Arkansas finished on a tear, winning 45-23 over Kansas State in the Liberty Bowl, Tennessee finally looks to be going in the right direction, and expect Ole Miss to be in the title hunt next year after their easy Sugar Bowl win. Then again, according to my records, the SEC has never been under .500 in bowl games in the last fifteen years, so I’m not sure what I’m talking about with this “the SEC is back” thing.
- Joey Bosa’s Fiesta Bowl Ejection Was Estúpido
Though I’m still not sure what a Battlefrog is, or if he speaks Spanish, I’m sure he/it/they would agree with me that Joey Bosa should have been allowed to finish his career at Ohio State on the field instead of being tossed for targeting against Notre Dame. I’ll admit that it was “technically” the right call according to NCAA rule 9-1-3, which states “No player shall target and initiate contact against an opponent with the crown (top) of his helmet. When in question, it is a foul”, but his ejection was the result of a bad rule.
What appeared to me to happen was that Bosa went for the tackle too early on Notre Dame quarterback DeShone Kizer, lowered his body, and ended up running into Kizer with his head. He didn’t launch himself and leave his feet. He didn’t make helmet to helmet contact.

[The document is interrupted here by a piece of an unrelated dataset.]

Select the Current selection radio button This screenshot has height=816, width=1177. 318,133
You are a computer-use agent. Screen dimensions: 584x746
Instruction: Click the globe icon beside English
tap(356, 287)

He attempted to “wrap up”. Why this couldn’t have been a warning, or even a personal foul sans ejection, I don’t know. It seemed a letter of the law rather than spirit of the law kind of call. All credit to Bosa, he took his exit in stride and refused to question to referees after the game. It’s just a shame that he, along with Butkus Award winner Jaylon Smith (who was injured in the first half), wasn’t able to play the majority of the game.
- Carly Fiorina Should Have Stayed True To Her School
Forgive me for wandering into the wasteland of the political milieu, but GOP presidential candidate Carly Fiorina was simply “bang out of order” (as my British friends say) when she tweeted:
Love my alma mater, but rooting for a Hawkeyes win today. #RoseBowl
— Carly Fiorina (@CarlyFiorina) January 1, 2016
I’m not sure who Fiorina offended more, Stanford alums or the good people of Iowa, neither of whom are as stupid as Fiorina had hoped. The tweet immediately backfired and was blasted in the twittersphere for its blatant pandering to Iowa caucus voters. Things went from bad to worse when Iowa started losing badly, as the hashtag #carlycurse began circulating online, implying that the things Fiorina supports (such as her former company Hewlett-Packard) always end up being doomed. Kudos to White House National Security Advisor Susan Rice who got it right with this tweet:
https://twitter.com/AmbassadorRice/status/683113588177932288
When it comes to college football, take it from the Beach Boys and be true to your school and leave politics out of it. Oh wait, that’s not how college football works at all, is it?
So much for the 2015 Bowl Season. Thanks, Obama.